En réalité, la solution est plutôt simple et elle permettrait même à la droite, de sortir par le haut stratégiquement, sans se renier. A l'image de la préconisation du sénateur, Philippe Marini, il suffirait ainsi de revoir l'ISF, puis le bouclier fiscal, qui n'aurait ainsi plus de raison d'être. Le second a d'ailleurs été inventé par Sarkozy, car il n'osait supprimer le premier. Mais Nicolas Sarkozy gardait en mémoire, le souvenir cuisant de la suppression de l'IGF par Chirac en 1986-87, avant la défaite à la présidentielle de 1988. L'”Impôt de Solidarité sur la fortune” (ISF) a succédé en 1989, à l'”Impôt sur les Grandes Fortunes” (IGF), créé en 1982, par le gouvernement Mauroy. Cet impôt fait depuis figure d'exception française. La création du “bouclier fiscal” avait un motif qui est l’ISF, mais aussi un autre, qui n'est guère souligné et dont personne ne parle, à savoir l'Europe. Depuis vingt ans, la Commission de Bruxelles a en effet, organisé la concurrence fiscale entre Etats, d'où la fiscalité très faible de l'Irlande, par exemple, entraînant la baisse des impôts dans tous les pays européens. Et l'ISF a contribué depuis 1989, au départ des nombreuses fortunes hexagonales, dans un phénomène d'expatriation fiscale vers les pays voisins (Suisse, Belgique, Luxembourg, Irlande…), qui selon un rapport du Sénat en 2006, connaissait une forte recrudescence depuis 2003.

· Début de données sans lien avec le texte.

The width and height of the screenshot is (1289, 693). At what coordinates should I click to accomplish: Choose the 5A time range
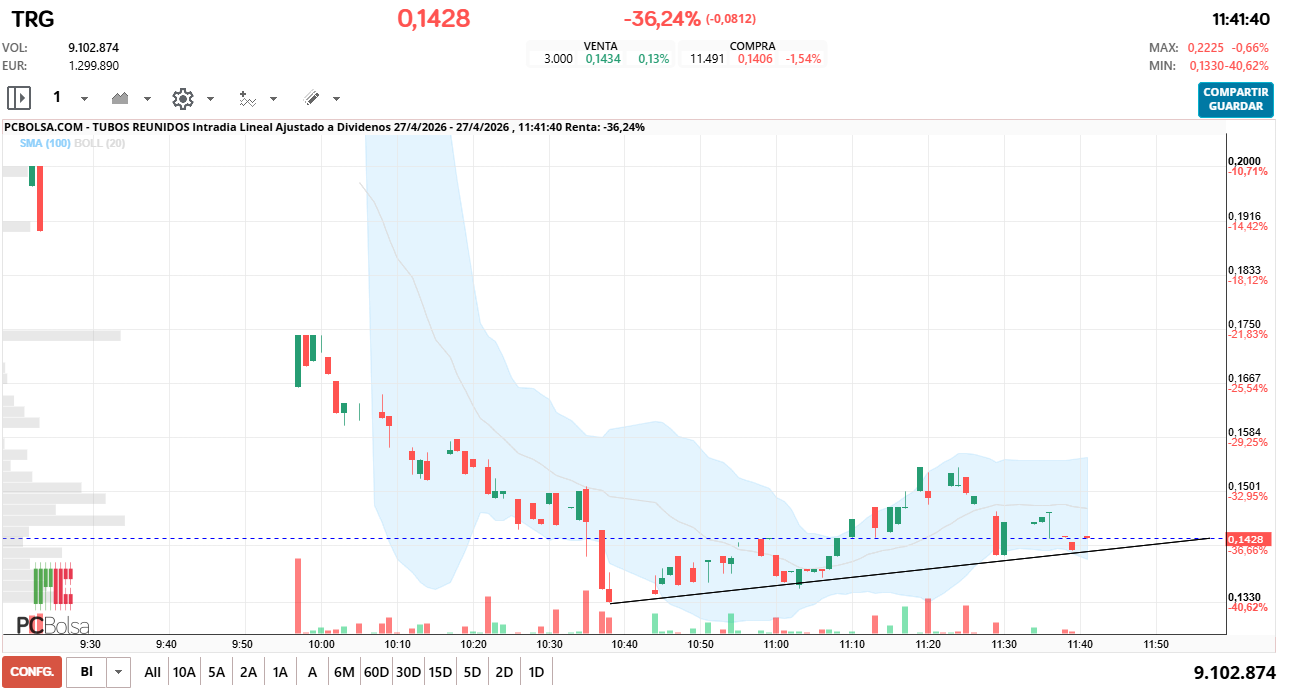216,672
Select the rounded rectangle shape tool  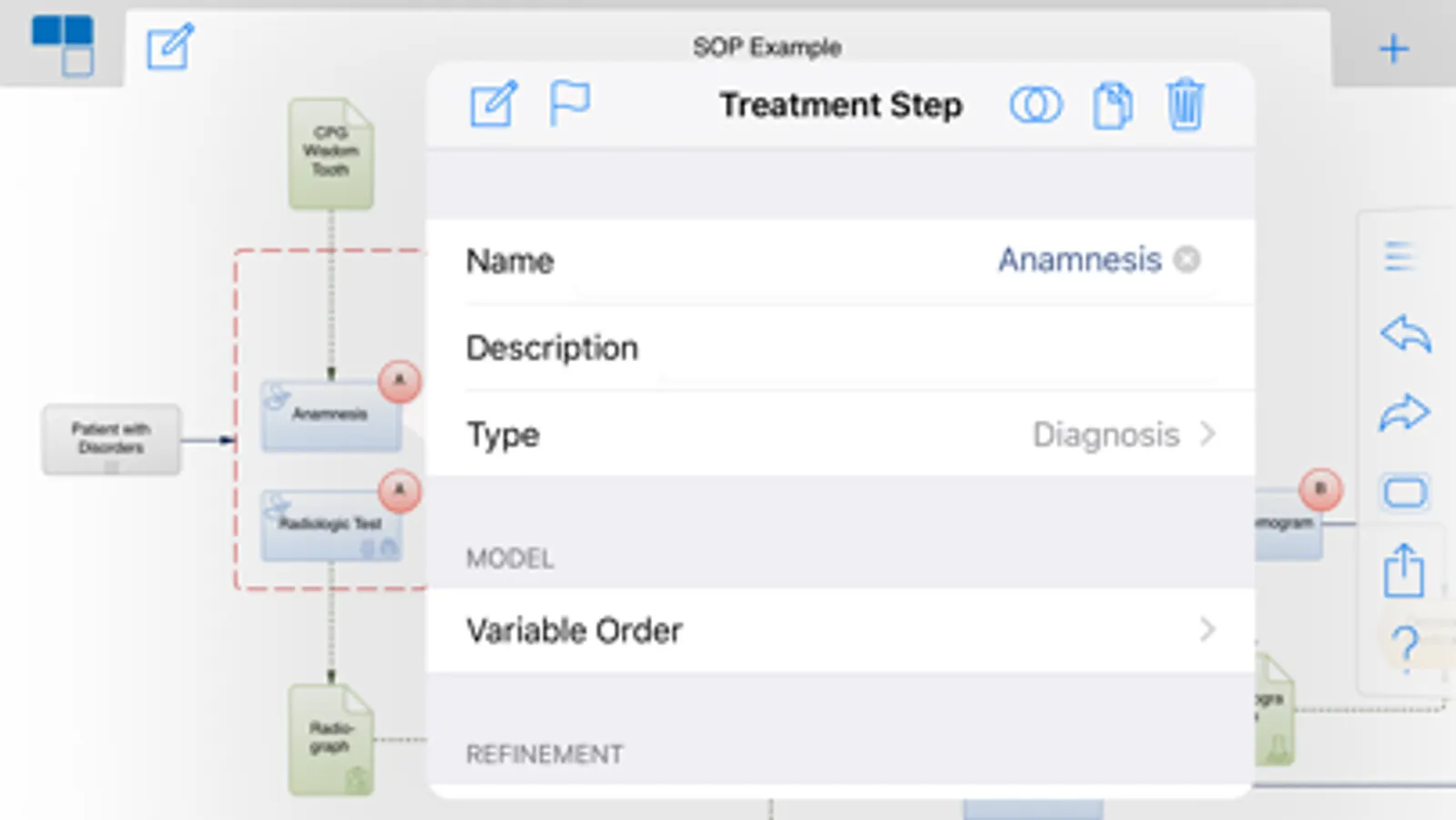click(x=1405, y=493)
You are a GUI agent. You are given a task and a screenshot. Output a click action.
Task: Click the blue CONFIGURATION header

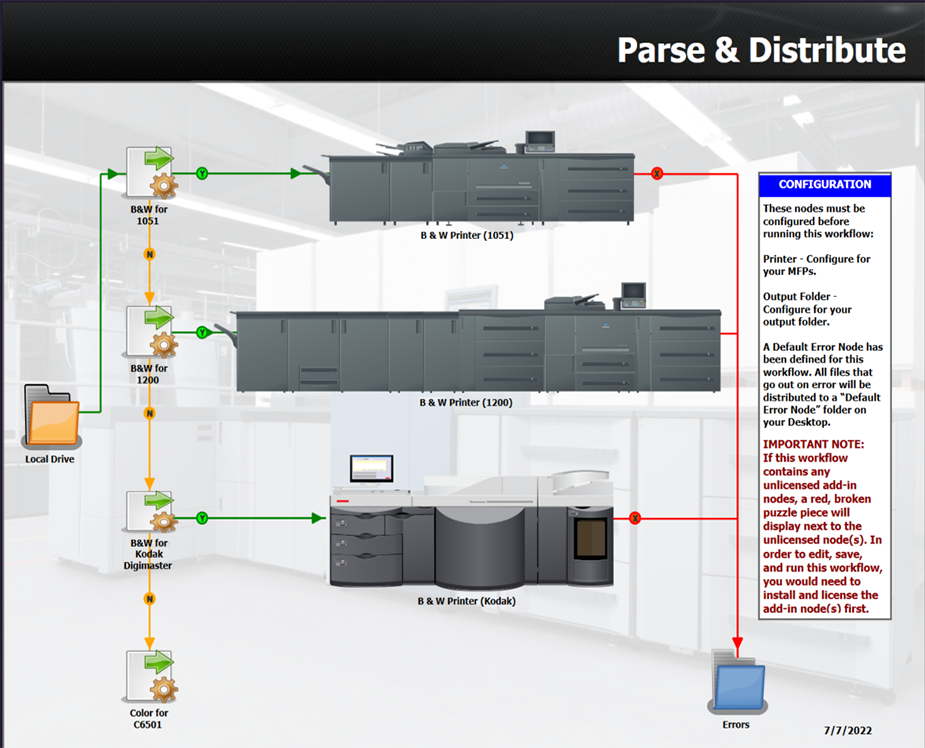pyautogui.click(x=824, y=185)
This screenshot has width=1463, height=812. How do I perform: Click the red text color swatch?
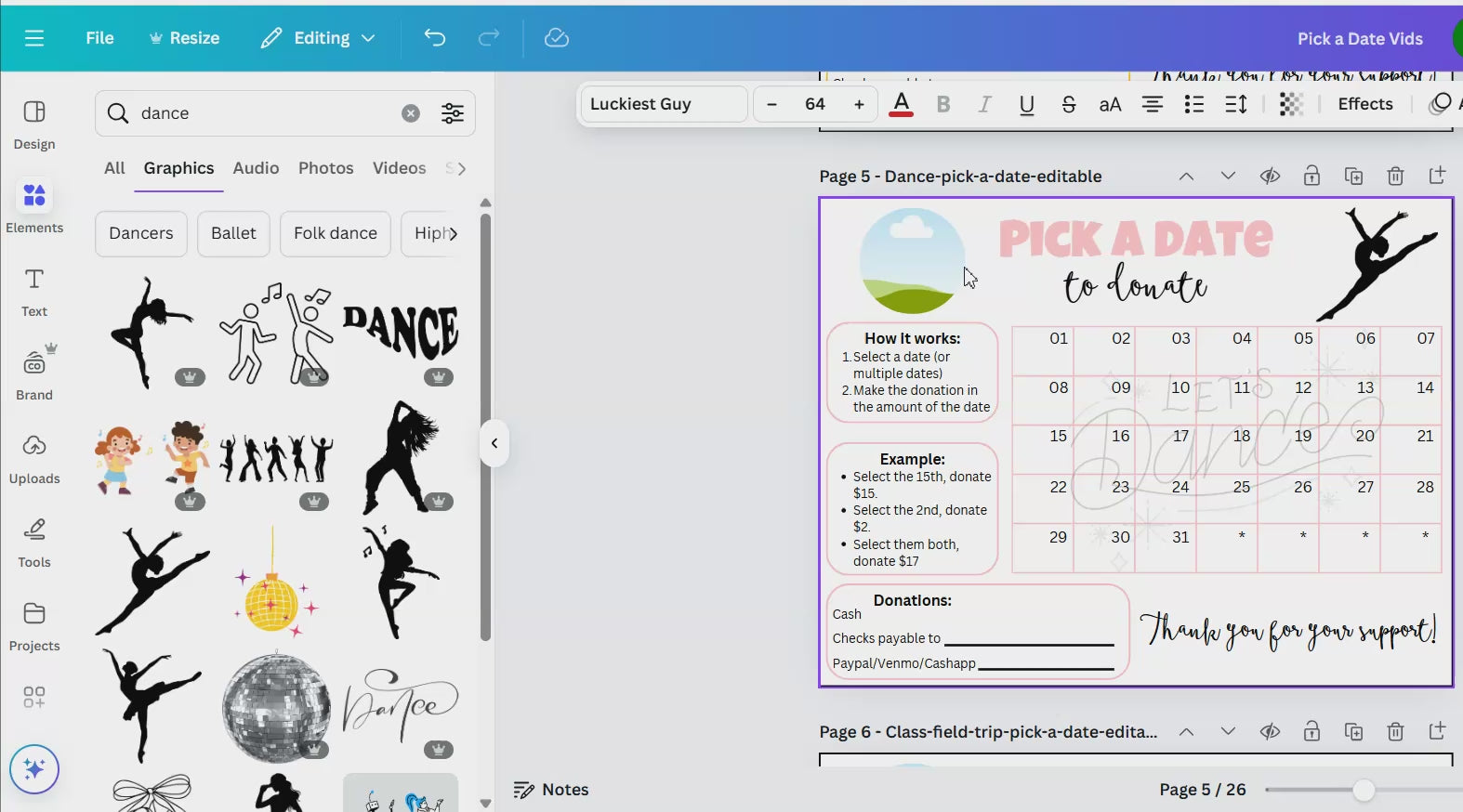coord(901,104)
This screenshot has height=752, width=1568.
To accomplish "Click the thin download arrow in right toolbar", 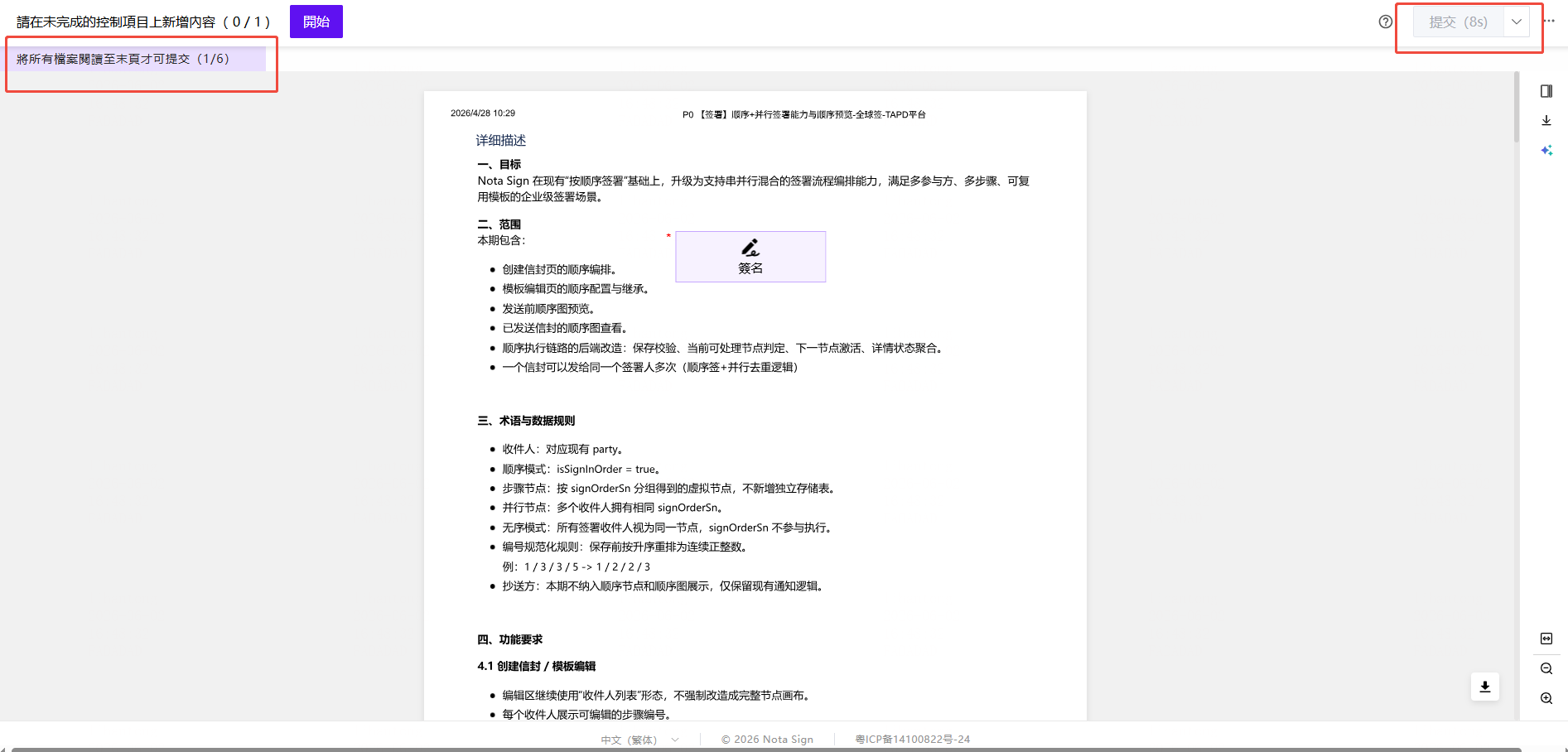I will click(1546, 121).
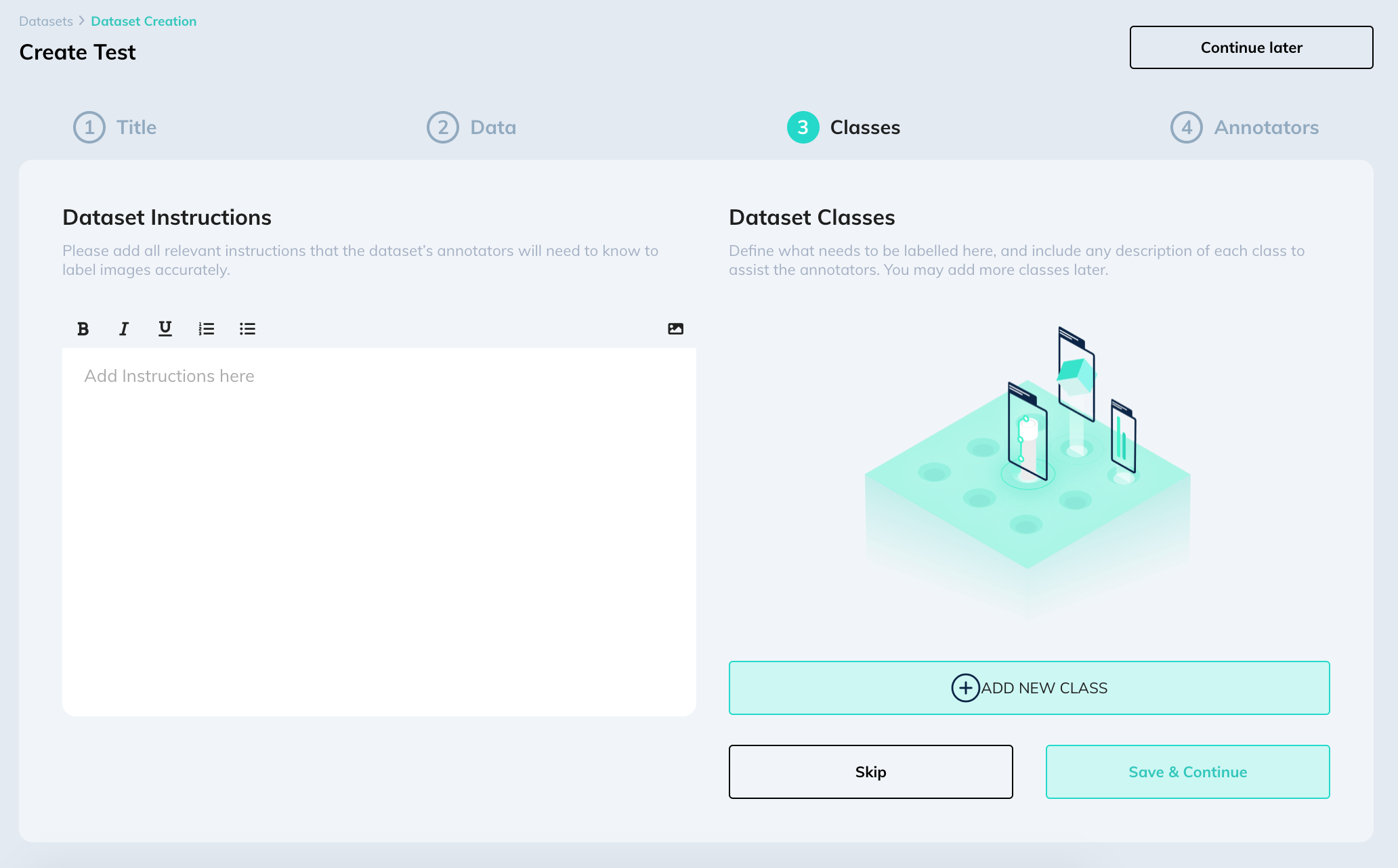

L'ISF fait ainsi débat sous de nombreux plans, l'économiste Patrick Artus, certes souvent polémique, ayant avancé dans une étude récente, que cet impôt “couterait deux fois en TVA non perçue ce qu'il rapporte“. De plus, l'ISF est un impôt déclaratif, parfois contourné. Ce sont 130 milliards d'euros de capitaux qui ont quitté la France, entre 1997 et 2006. Cette expatriation fiscale entraînée aurait généré un manque à gagner estimé à près de 10 % des recettes fiscales annuelles de l'Etat français. C'est pour cette raison, que Jean-François Copé créa le bouclier fiscal. L'objectif était de marquer un coup d'arrêt, à la fuite de capitaux. La droite a d'ailleurs fait preuve de nombreuses maladresses, comme en 1995, quand Alain Juppé a déplafonné l'ISF, dont les socialistes avaient plafonné le montant maximal. Ce qui amena de nombreux entrepreneurs et grandes fortunes, à suivre la voie de l'exil, déjà empruntée. Un rapport du Conseil économique et social de 2006, précise que ce déplafonnement était responsable d'une perte fiscale et économique d'environ 70 milliards d'euros. Ajouté aux départs de nombreuses grandes fortunes, l'ISF en est devenu essentiellement un impôt immobilier. A côté de ces 70 milliards d'euros, le coût du bouclier fiscal est d'ailleurs ridicule, soit entre 500 à 600 millions d'euros par an. Ils sont peu nombreux, à en profiter (environ 834 contribuables concernés), et très riches. Et si l'on supprime ce bouclier fiscal, sans toucher à l'ISF, ceux là vont également prendre la voie de l'exil et s'expatrier en Belgique ou ailleurs. Mais si on ne le supprime pas, on souhaite bien du plaisir au gouvernement, pour justifier les hausses de la CSG des retraites ou de la dépendance, qui ne seraient pas payer par certains. Ainsi cette suppression de l'ISF est la clef, car il conviendrait de reposer notre système fiscal - d’ailleurs fort complexe - entièrement à plat.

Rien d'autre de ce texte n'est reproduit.